**** EXCERPT PROVIDED
Well, in terms of financial services and insurance, at least from our standpoint, I don’t think they are particularly linked. I think they’re really two separate issues. The one is really driven by the impact of the credit crunch, and what we’ve seen, I think, in terms of write-offs and layoffs and that sort of thing and the impact it has had on especially in capital markets on their business, but also in consumer credit. I think in insurance, there has clearly been some softness in the insurance pricing market. I think that is certainly well understood and as a result, insurance companies have pulled back a bit on their spending. That’s not to say that they’re not continuing with important initiatives. It’s not to say that they’re not considering new initiatives. We have, in fact, seen new initiatives start in insurance in the last several weeks but there clearly has been or had been some softness coming out of the end of last calendar year.
As far as healthcare goes, we are seeing some softness what you probably saw some of the pharma’s report and you saw, I suspect, some of you saw some of the large pharmas and they’re suffering a bit. And they are -- some of those pharmas are our clients, and as they we suffer, we suffer as well and some of them are focusing on reducing their cost and we are in part a casualty of that environment, but we’re seeing a bit of a pullback amongst our payer clients and amongst our pharma clients.
Great. Thank you.
Thanks for the questions, George.
Our next question comes from the line of Kevin Liu from B. Riley & Company. Please proceed with your question.
Hi, good morning. I guess first question, you kind of started to talk about this a little bit, but in terms of the project cancellations, can you just kind of give us a little bit more clarity and/or whether or not those are concentrated within certain verticals, also whether they’re related to projects that had already been underway entering Q4 versus stuff that you may have expected to get started and then just any sort of additional insight you can give behind those?
Kevin, it's Adam speaking. They were concentrated largely in the three industries that I talked about; financial services, insurance, and healthcare. We didn’t really have too many situations. I mean, the situations are typically where a client has agreed to a piece of work. We’ve closed the revenue, and then for one reason or another, perhaps a reshuffling of priorities, but more typically because of the condition of their business, they've decided not to go forward with the initiative. We did have at least a couple of cases in our fourth quarter where we had teams on the ground and literally we were asked to stop work as -- well, as priorities shifted and as costs became more of an issue in the short-term versus the longer term.
And is it your sense that any of this work could essentially come back as we move forward throughout the year?
********
**** DATA EXTRACT
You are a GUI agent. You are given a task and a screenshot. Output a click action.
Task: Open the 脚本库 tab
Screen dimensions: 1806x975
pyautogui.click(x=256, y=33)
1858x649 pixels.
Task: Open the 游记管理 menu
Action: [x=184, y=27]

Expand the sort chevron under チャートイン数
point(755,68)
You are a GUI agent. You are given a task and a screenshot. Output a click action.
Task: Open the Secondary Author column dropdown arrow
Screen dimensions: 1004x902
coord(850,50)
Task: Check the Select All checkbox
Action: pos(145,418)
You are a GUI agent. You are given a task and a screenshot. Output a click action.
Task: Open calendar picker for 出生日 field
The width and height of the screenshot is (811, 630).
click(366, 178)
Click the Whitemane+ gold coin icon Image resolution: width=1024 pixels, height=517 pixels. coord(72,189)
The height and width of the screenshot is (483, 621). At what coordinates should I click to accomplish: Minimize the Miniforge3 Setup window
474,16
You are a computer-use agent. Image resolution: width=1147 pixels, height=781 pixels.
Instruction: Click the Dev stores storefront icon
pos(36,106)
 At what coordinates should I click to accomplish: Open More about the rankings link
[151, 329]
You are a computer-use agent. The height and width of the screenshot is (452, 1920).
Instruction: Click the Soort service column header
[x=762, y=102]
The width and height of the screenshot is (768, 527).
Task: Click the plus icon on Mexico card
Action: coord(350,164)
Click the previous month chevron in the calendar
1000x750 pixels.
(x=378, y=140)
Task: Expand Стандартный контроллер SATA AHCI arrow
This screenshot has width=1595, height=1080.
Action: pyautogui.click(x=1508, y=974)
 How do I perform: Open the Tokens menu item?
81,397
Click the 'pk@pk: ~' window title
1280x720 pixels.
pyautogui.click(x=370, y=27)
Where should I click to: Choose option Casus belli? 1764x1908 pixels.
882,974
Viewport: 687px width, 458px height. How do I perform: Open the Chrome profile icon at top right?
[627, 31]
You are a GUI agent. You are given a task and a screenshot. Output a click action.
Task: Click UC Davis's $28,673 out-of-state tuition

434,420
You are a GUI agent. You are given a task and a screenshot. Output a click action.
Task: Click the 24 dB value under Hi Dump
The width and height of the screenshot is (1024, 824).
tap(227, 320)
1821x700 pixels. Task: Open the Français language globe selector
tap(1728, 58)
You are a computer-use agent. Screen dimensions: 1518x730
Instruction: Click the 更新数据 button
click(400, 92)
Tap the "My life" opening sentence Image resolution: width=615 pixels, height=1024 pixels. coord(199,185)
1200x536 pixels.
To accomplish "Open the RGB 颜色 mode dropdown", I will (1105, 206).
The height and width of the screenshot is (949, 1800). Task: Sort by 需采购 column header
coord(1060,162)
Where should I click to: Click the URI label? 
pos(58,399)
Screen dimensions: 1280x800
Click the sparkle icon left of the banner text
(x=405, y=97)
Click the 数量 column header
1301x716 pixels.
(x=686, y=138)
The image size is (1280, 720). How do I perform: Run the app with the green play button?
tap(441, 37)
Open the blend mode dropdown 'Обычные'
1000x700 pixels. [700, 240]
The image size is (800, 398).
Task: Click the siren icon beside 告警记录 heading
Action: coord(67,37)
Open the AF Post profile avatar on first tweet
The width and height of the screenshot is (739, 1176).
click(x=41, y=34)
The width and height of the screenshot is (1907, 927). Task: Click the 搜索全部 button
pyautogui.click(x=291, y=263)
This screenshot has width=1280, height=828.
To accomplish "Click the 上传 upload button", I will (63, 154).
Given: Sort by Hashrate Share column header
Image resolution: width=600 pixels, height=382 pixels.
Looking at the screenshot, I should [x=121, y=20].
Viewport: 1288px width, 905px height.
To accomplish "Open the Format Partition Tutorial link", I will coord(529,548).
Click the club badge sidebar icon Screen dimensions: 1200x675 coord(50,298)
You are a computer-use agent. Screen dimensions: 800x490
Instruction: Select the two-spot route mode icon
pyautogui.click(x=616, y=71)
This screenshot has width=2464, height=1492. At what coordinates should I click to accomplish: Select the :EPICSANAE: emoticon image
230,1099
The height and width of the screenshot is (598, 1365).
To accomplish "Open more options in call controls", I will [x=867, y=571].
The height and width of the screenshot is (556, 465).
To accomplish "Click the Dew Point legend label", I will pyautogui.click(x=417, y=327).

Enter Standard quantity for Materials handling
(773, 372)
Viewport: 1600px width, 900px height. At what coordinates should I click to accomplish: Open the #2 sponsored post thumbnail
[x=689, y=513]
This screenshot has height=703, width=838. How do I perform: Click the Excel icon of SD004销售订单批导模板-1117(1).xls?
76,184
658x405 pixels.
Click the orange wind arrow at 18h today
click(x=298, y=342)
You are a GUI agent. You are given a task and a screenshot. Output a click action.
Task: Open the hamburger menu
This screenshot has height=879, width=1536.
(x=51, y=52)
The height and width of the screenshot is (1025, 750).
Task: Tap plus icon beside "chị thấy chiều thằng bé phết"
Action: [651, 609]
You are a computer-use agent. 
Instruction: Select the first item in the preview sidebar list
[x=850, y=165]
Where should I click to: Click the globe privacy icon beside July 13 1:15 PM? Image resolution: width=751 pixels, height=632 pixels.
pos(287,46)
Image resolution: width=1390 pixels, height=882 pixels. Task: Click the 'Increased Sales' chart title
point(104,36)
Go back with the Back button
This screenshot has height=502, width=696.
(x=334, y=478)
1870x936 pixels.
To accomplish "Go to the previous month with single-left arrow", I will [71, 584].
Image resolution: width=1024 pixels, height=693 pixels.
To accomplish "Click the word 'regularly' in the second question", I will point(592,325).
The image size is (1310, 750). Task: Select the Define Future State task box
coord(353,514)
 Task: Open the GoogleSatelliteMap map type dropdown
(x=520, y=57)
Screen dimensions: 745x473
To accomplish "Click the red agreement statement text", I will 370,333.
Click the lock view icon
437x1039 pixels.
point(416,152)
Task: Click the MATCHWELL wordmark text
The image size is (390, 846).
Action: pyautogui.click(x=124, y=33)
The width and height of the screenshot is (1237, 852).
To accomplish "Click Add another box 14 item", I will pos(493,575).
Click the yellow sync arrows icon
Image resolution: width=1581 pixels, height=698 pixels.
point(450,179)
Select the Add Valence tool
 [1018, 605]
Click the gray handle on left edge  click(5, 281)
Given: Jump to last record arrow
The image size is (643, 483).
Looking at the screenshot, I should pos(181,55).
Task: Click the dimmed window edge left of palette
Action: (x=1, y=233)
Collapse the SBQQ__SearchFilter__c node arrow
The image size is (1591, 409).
********
§ **DIRECTIONS**
Write what comes next in the earnings call transcript that precedes the rows, starting after its final line.

§ **RESPONSE TO THIS TASK**
Yeah, I think that’s, you never know for sure, but I think that’s part worth being in a dynamic environment really is all about. The truth is we don’t work on anything that isn’t ultimately a high impact initiative. So, I would expect that where we’ve actually had cancellations, there is a very high probability that those will turn out to be deferrals. But we’ll have to wait and see. We don’t know. We just don’t know what we don’t know at this point.
And then, what was the forced attrition rate during Q4 and then do you anticipate any sort of material change in that number as we kind of move into fiscal ‘09?
Yeah, our forced attrition, our end of the year involuntary attrition was about 8.5%. I think that we will typically -- typically what we do, Kevin, is at the end of each year, we do counsel out our lowest performers and we probably have not been as disciplined about that over the course of the company’s history. But the very best companies constantly raise the bar, and the very best companies create opportunities for their best performers, and they counsel out those who are weaker and we’ll continue to do that as we go forward, but we don’t have any plans to do anything especially different next year.
Okay. And then just lastly in terms of the utilization rates as we move through fiscal ‘09. I mean, would you expect any sort deterioration in that relative to Q4 at any point during ‘09?
Kevin, this is Karl. For the June quarter, we are looking at utilization somewhere in the mid 50%, 55, 57%. At this point, it's a little premature to call the rest of the year. One thing you keep in mind is that we have ample capacity. If we were at our target utilization, our revenue could be as high as 46 to $48 million a quarter. So we have that there. But looking ahead, I mean, we are going to watch that and it may just be a premature to make a call here.
Alright, thank you.
(Operator Instructions). Our next question comes from the line of George Price. Please proceed with your question.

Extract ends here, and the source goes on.